> **What you should do**
Recast the material below as a Markdown table with two columns, No. and Text, giving each line its own numbered row and skipping blank lines. Leave the pictures out.

> **Records for the exercise**
—————

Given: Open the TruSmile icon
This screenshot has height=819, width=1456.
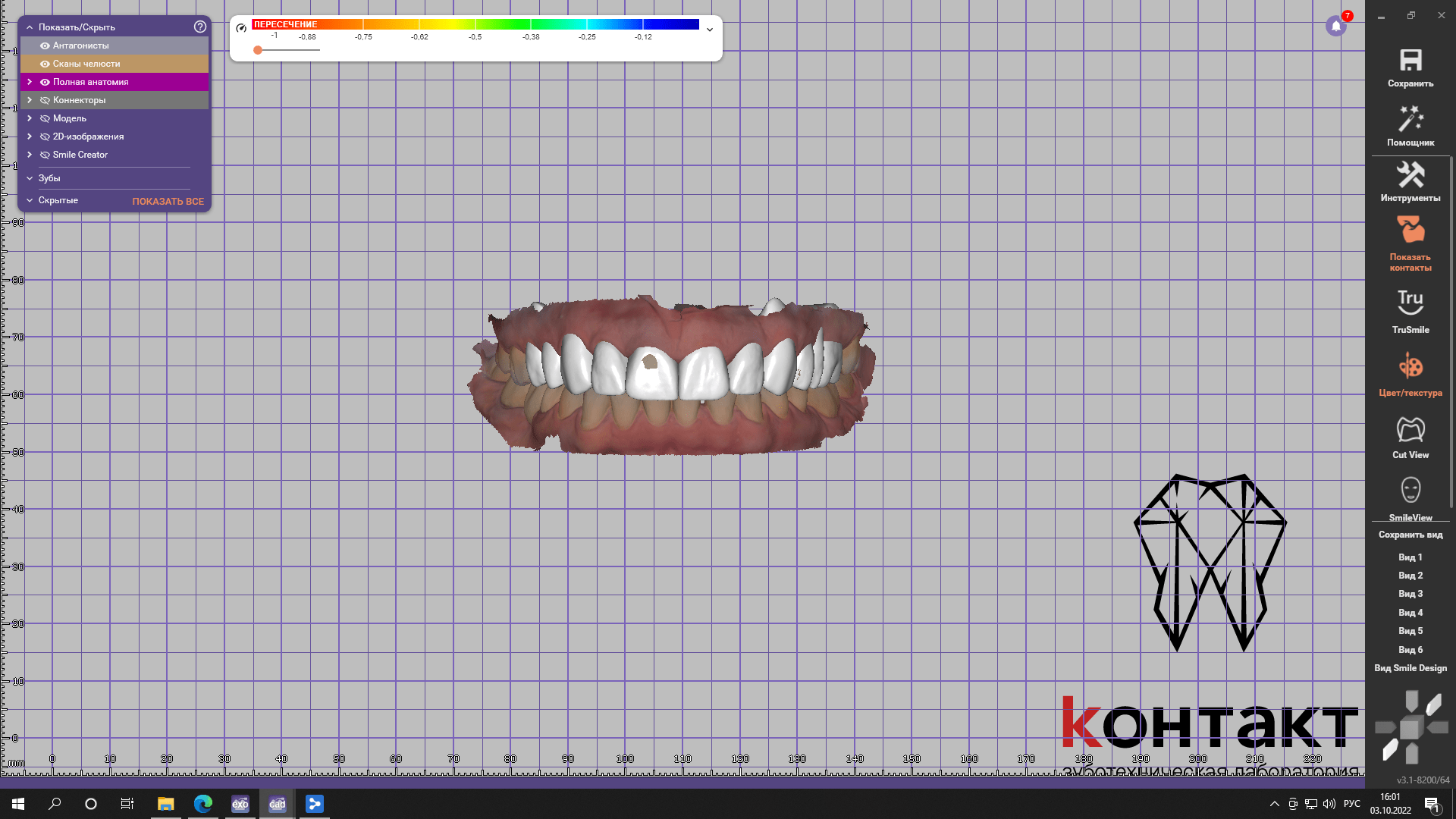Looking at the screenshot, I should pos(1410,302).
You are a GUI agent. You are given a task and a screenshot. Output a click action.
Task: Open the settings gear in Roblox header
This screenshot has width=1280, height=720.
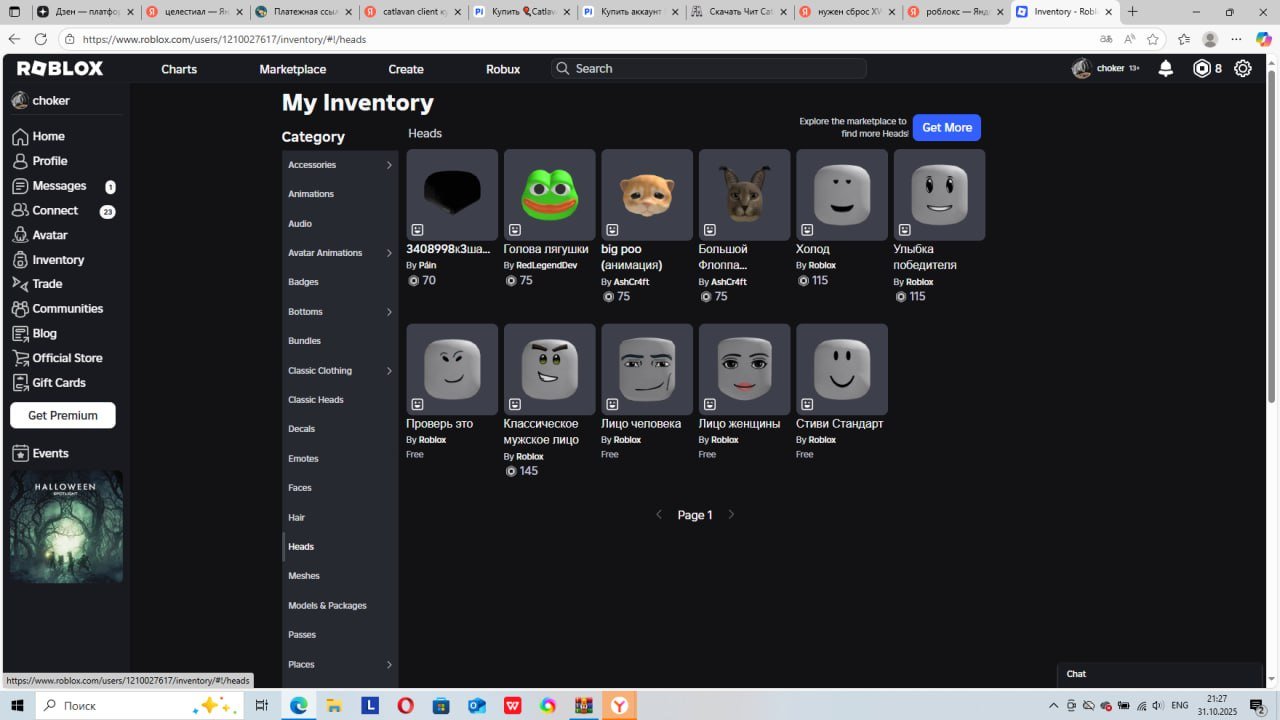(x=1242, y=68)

—————

> **Solution to this task**
| No. | Text |
|---|---|
| 1 | Given: Open the TruSmile icon |
| 2 | This screenshot has height=819, width=1456. |
| 3 | Looking at the screenshot, I should pos(1410,302). |
| 4 | You are a GUI agent. You are given a task and a screenshot. Output a click action. |
| 5 | Task: Open the settings gear in Roblox header |
| 6 | This screenshot has width=1280, height=720. |
| 7 | (x=1242, y=68) |